_TASK_: From the line containing "Screen dimensions: 556x427" through the last line below, copy every line exactly, leaving out the pictures.

_DATA PROVIDED_:

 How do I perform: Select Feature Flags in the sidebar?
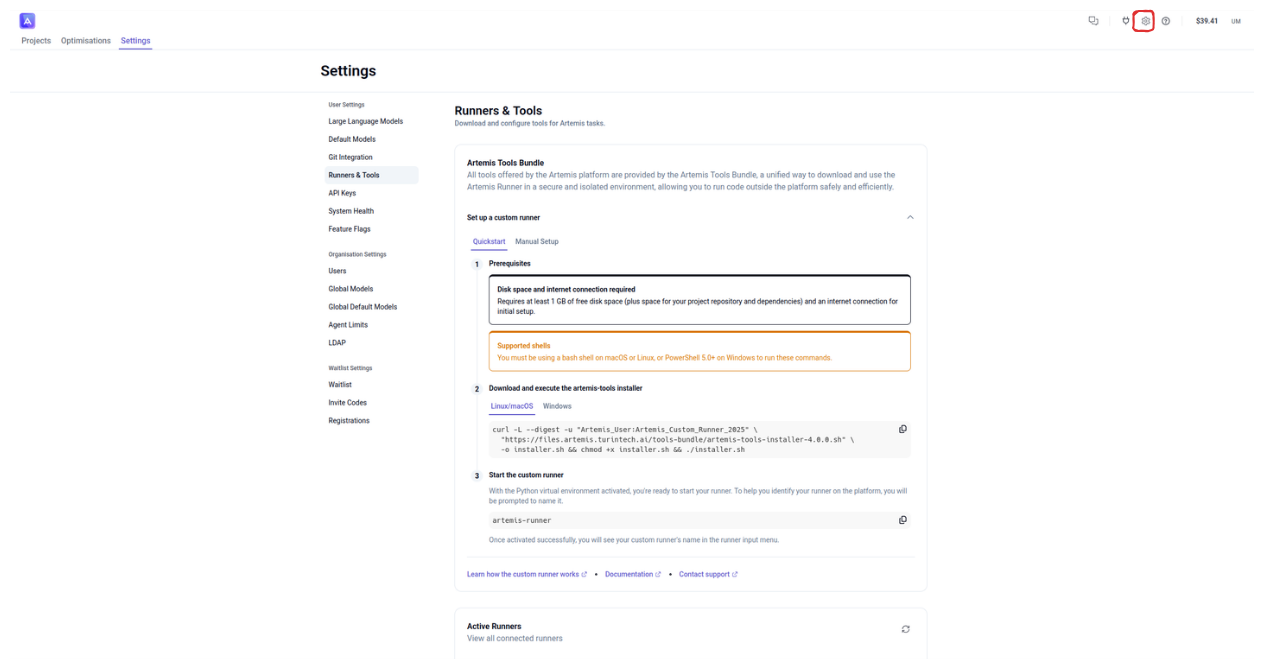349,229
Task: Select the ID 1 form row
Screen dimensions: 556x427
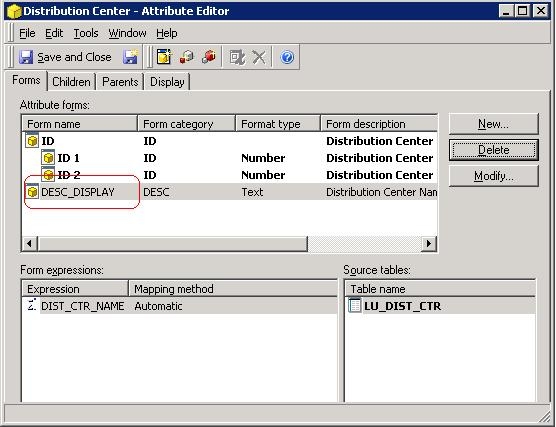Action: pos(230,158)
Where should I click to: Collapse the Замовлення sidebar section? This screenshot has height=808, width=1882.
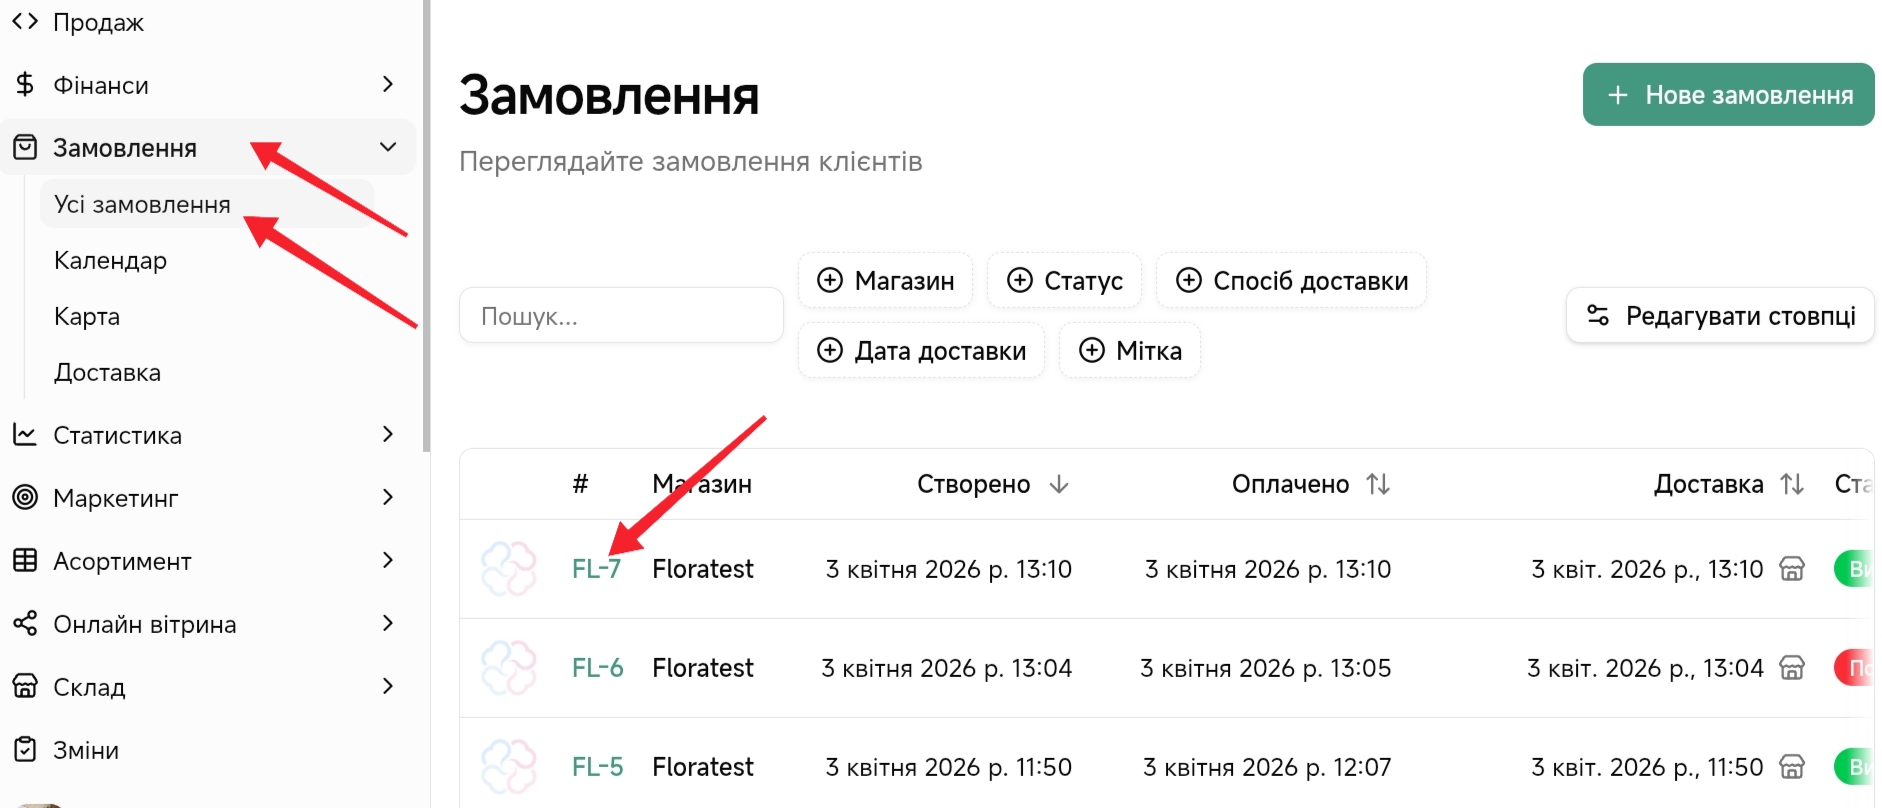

_THE ANSWER_:
Screen dimensions: 556x427
Action: pos(230,158)
Where should I click to: Collapse the Замовлення sidebar section? This screenshot has height=808, width=1882.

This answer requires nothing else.